==== Source document ====

I had two choices: a) go to Canada and stalk them, or b) write an article about them. I decided to pick the less creepy option that would give me more portfolio material. I found a publication that was willing to let me write the article (for free, of course, because writers were a dime a dozen – literally!). I got in touch with their publicist who told me I could interview two of them. That sucked because I really didn’t want to choose. But I made my decision based on what every twentysomething bases decisions: I picked the two I thought were the cutest back then: Dave Foley and Mark McKinney.
I interviewed them by phone. I wish I could tell you that I asked the deep questions that delved into their psyches that got to the core of their creative genius. But instead, I was so nervous, I came off like Chris Farley interviewing Paul McCartney (“Remember when you crushed heads? That was cool. Derp derp derp.”).
Despite my amateurish efforts, the article got published, and the publicist seemed happy with it. But I still wanted to know more. My husband at the time was very into Usenet groups. One day, out of curiosity, I asked him if there was a Kids in the Hall group. Lo and behold, there was. That’s when I discovered The Power of the Internet.
There really wasn’t much action on the alt.tv.kids-in-hall group. Just people saying, “Hi, I’m Joe and I love the Kids in the Hall.” It was like Kids in the Hall-ics Anonymous. After a while, someone announced that they were starting a forum on American Online. Keep in mind that this was 1993, long before AOL became your Grandma’s Internet.
We all flocked to the new forum. AOL was the first glimpse of a GUI for online communication, a very prehistoric version of social media. The weekly forum was a blast. From there, I found a like-minded community of deviants that loved this show. And a few of them had some inside scoop on some of the members – things like, “One time, I was in Toronto, I took a piss next to Kevin McDonald.” Like today’s social media, people were probably full of shit, but it was still interesting.

==== Records provided ====

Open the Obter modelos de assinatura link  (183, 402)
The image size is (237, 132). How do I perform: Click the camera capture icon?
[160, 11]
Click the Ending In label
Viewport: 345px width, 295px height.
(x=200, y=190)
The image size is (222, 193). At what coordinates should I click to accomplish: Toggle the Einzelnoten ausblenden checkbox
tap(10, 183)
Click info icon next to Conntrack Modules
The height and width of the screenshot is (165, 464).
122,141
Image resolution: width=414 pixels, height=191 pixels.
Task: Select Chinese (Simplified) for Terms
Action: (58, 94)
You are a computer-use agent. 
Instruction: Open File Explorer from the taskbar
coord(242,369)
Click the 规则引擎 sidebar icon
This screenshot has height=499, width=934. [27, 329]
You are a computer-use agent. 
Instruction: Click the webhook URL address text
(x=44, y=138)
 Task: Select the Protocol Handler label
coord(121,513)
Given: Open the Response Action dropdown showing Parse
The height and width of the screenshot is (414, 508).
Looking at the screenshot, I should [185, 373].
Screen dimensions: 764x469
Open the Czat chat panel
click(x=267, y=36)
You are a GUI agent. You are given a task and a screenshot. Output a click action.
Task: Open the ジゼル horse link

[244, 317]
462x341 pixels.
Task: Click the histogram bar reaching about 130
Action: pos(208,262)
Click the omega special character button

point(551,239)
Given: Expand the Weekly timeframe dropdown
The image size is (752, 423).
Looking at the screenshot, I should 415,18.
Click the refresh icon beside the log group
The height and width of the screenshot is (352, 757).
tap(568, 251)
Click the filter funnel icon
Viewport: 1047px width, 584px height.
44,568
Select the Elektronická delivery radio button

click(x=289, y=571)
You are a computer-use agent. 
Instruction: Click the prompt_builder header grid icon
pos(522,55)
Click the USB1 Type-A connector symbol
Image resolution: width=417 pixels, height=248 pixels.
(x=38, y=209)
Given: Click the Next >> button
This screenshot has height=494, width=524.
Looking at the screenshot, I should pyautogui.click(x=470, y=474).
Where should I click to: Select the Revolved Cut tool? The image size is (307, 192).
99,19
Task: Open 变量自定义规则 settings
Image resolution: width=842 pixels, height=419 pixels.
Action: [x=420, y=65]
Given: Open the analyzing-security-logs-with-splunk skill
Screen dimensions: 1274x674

====

Task 1: In the Kids in the Hall fandom account, which two members did the writer interview by phone?
Task 2: Pick up the Kids in the Hall fandom account after its final sentence and keep writing it.
The items aren't needed for what comes next.

Your response 1: Dave Foley and Mark McKinney.

Your response 2:
One day, the forum moderator announced that she would need to shut down our beloved forum because her job and personal life needed more attention…unless someone wanted to volunteer to take it over. As I couldn’t stand the thought of losing the forum and my connections to these crazy people, I volunteered.
I had no clue what to do but I was willing to learn. The moderator talked me through by phone what I needed to do, and I started maintaining the forum. In those days, there really wasn’t much maintenance. I just started the chats at a certain time and ended them an hour later. During the chat and during the week on the bulletin boards, I watched for any behavior that violated AOL’s rules of conduct. The online world was very limited to early adopters who had a 14.4 bps modem, and therefore very civil.
In mid 1994, the day came in which I realized I had to get a real job. I found Maxis, the Sim City folks, had a job opening for a newsletter editor and “online communications specialist” to help edit the newsletters and post promotions in online forums like AOL, CompuServe, Prodigy, etc. I realized what I was doing with the AOL KITH forum was what Maxis was looking for. Because not that many people had done this, I got the job. Soon my enthusiasm for a comedy group transferred itself into web production. I fell in love with the dynamic nature of the web. And I’ve been doing web development ever since.
I’ve come to believe that’s the key to success – find something you’re passionate about and let it take you where you need to be.
Now I work as a UX designer for Bio-Rad Laboratories, whose instruments have been on the forefront of technology in making strides to finding a cure for diseases such as Alzheimers, HIV, and even cancer.
As far as cancer, perhaps they need to look no further than Bruce McCulloch.